HER İNSANIN İÇİNDE CENNET VE CEHENNEM VAR
* Anlattıklarınızla bir kere daha İslam’ın ne kadar hoşgörülü bir din olduğunu gördük ama diğer yandan kendilerine Müslüman diyen IŞİD var...
- Her insanın içinde cennet ve cehennem var. İçinde cehennem ateşi yanan insanlar, bunu dışarı çıkarmak için harekete geçerler. Yaptıklarına da komünizm, faşizm, kapitalizm yani -izm ile sona eren bir kılıf hazırlarlar. Bir de din adına böyle şeyler yapanlar var ki, onlar kendilerinin temize çıktığını düşünürler. Bu ezelden beri uygulanan bir yöntem. Haçlılar da, Hitler de bunu kullanmış...
* Hâlâ da kullanıyor...
- Hep olacak! Ama çok büyük günah işliyorlar. Ben IŞİD’i Müslüman olarak addedemiyorum. İnsan öldürmek en büyük günahtır. Dinimizde savaş korunmak için yapılır. Gerçek Müslümanlık nefsiyle mücadele edip, insanlık alemini kucaklayan, Peygamberin yaşadığı gibi herkesin yoluna hürmet eden, onların hata yapmalarında da hak tanıyandır. Bununla yaşamadığımızdan bugün sıkıntı içindeyiz.
* Hepimizin kitabı, peygamberi aynıyken bunlar nasıl olabiliyor... Aynı şey mezhepler arasındaki çatışmalarda da yok mu?
- Mezheplere bölünmekte bir hata yok. Yollar vardır. Sen St. Benoit’da okumak istersin, ben Robert Kolej derim. Her ikisi de aynı matematiği, fiziği öğretir ama kendi yöntemiyle... Mezhebi böyle gördüğün zaman bir mahsuru yok. Bu bakış açısıyla alakalı. Herkes karşısındakinin benimsediği yola hürmet ederek istediği yolu seçebilir. İbn-i Arabi’nin camisindeki dört duvarın dibinde dört ayrı mezhep aynı anda eğitim görüyor. Hepsi birbirine karışmış durumda.
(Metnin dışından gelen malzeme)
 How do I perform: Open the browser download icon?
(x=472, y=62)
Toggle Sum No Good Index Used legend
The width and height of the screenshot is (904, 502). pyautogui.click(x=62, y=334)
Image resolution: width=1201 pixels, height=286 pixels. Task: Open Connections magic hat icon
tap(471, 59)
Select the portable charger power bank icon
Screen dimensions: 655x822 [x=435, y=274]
Bundan daha güzel bir örnek olabilir mi!
ÇOCUĞUM ÖLDÜĞÜNDE ANNEM ÜZÜLMESİN DİYE AĞLAMADIM...
* Hangisi daha zor; Meşkure Sargut’un kızı olmak mı, Kerim gibi güçlü bir karakterin annesi olmak mı?
- Meşkure Sargut’un kızı olmak çok zordu. Ama zoru sevdiğimden bu benim için aynı zamanda inanılmaz da zevkliydi. Kardeşimin “Annemle babam bizden hata yapma hakkını kaldırdılar” sözü aslında öyle bir kadının çocuğu olmayı çok net şekilde özetliyor. İnan ki oğlum bir an bile mutsuz ya da huzursuz olamazdık. Kendi çocuğum öldüğünde annem üzülmesin diye ağlamadığımı bilirim.
* Bu anlattıklarınız bana sanki farklı bir dünyaymış gibi geliyor...
- Evladımı kaybettiğimde tabii ki acı çektim, hem de öyle yanıyordu ki içim onu bastırsın diye ateşle elimi yaktığımı bile hatırlıyorum. Fakat hiçbir zaman huzursuz, mutsuz olmadım.
Daha küçücük bir çocukken bile anneme “Hastayım” dediğimde, “Aa ne demek hastayım! Hastalık Allah’ın selamıdır, misafiridir. Haydi hemen secde et” derdi.
Sonunda annemi anladım ve mutlu oldum. Bugünkü huzurumu tamamen ona borçluyum. Böylece içimde cehennem hiç kurulmadı. Allah beni seçip evlat acısı vermiş, demek ki dayanabileceğimi biliyor diye düşünüyor insan.
YENİ KİTABI ÇIKTI
Cemalnur Sargut’un yeni kitabı “Gözlerin Nuru Namaz” geçtiğimiz günlerde okurla buluştu.